- O julgamento do ex-presidente Jair Bolsonaro e outros sete réus por tentativa de golpe de Estado após as eleições de 2022 avança no Supremo Tribunal Federal (STF).
- Os ministros Alexandre de Moraes e Flávio Dino já votaram pela condenação, com placar de 2 a 0.
- As acusações incluem organização criminosa armada e tentativa de abolição violenta do Estado Democrático de Direito.
- A Procuradoria-Geral da República (PGR) pediu penas que podem ultrapassar 40 anos de prisão.
- O julgamento deve se estender até a próxima sexta-feira, 12 de outubro, quando a decisão final será proclamada.
O julgamento do ex-presidente Jair Bolsonaro e outros sete réus por suposta tentativa de golpe de Estado após as eleições de 2022 avança no Supremo Tribunal Federal (STF). Até o momento, os ministros Alexandre de Moraes e Flávio Dino já votaram pela condenação, estabelecendo um placar de 2 a 0. O julgamento foi retomado nesta quarta-feira, 10 de outubro, e ainda conta com os votos de Luiz Fux, Cármen Lúcia e Cristiano Zanin.
As acusações contra os réus incluem organização criminosa armada, tentativa de abolição violenta do Estado Democrático de Direito e golpe de Estado. A Procuradoria-Geral da República (PGR) solicitou penas que podem ultrapassar 40 anos de prisão. O relator, Alexandre de Moraes, destacou que Bolsonaro atuou como “líder da organização”, unindo indivíduos de confiança para manter-se no poder após a derrota nas urnas.
Votos e Expectativas
O voto de Moraes foi extenso, detalhando a suposta trama golpista que culminou nos ataques de 8 de janeiro de 2023. Ele apresentou provas que remontam a 2021, quando o plano começou a ser elaborado. Flávio Dino, em seu voto, concordou com a condenação e sugeriu penas diferenciadas para os réus, considerando a gravidade da participação de cada um.
O próximo a votar, Luiz Fux, é aguardado com expectativa, pois sua posição pode influenciar a decisão final. As defesas dos réus, incluindo a de Bolsonaro, negam as acusações e pedem absolvição, alegando falta de provas. A expectativa é que o julgamento se estenda até a próxima sexta-feira, 12 de outubro, quando a decisão final deve ser proclamada.
Possíveis Recursos
Caso sejam condenados, os réus poderão apresentar embargos de declaração, que visam esclarecer pontos da decisão.

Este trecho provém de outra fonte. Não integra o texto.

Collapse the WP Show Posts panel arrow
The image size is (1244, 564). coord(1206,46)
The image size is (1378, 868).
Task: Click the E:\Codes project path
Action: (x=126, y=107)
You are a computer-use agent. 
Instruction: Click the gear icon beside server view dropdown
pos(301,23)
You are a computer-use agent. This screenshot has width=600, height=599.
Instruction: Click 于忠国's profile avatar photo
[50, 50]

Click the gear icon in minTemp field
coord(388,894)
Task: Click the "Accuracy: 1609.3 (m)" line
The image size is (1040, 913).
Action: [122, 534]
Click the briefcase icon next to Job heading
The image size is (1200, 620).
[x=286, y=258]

No entanto, esse tipo de recurso raramente altera o resultado do julgamento. Se houver dois votos pela absolvição, é possível que sejam apresentados embargos infringentes, mas essa situação é considerada improvável por aliados de Bolsonaro.
O julgamento é um marco significativo na análise da responsabilidade de figuras políticas em ações que ameaçam a democracia. A decisão dos ministros terá repercussões importantes para o futuro político do ex-presidente e dos demais réus envolvidos.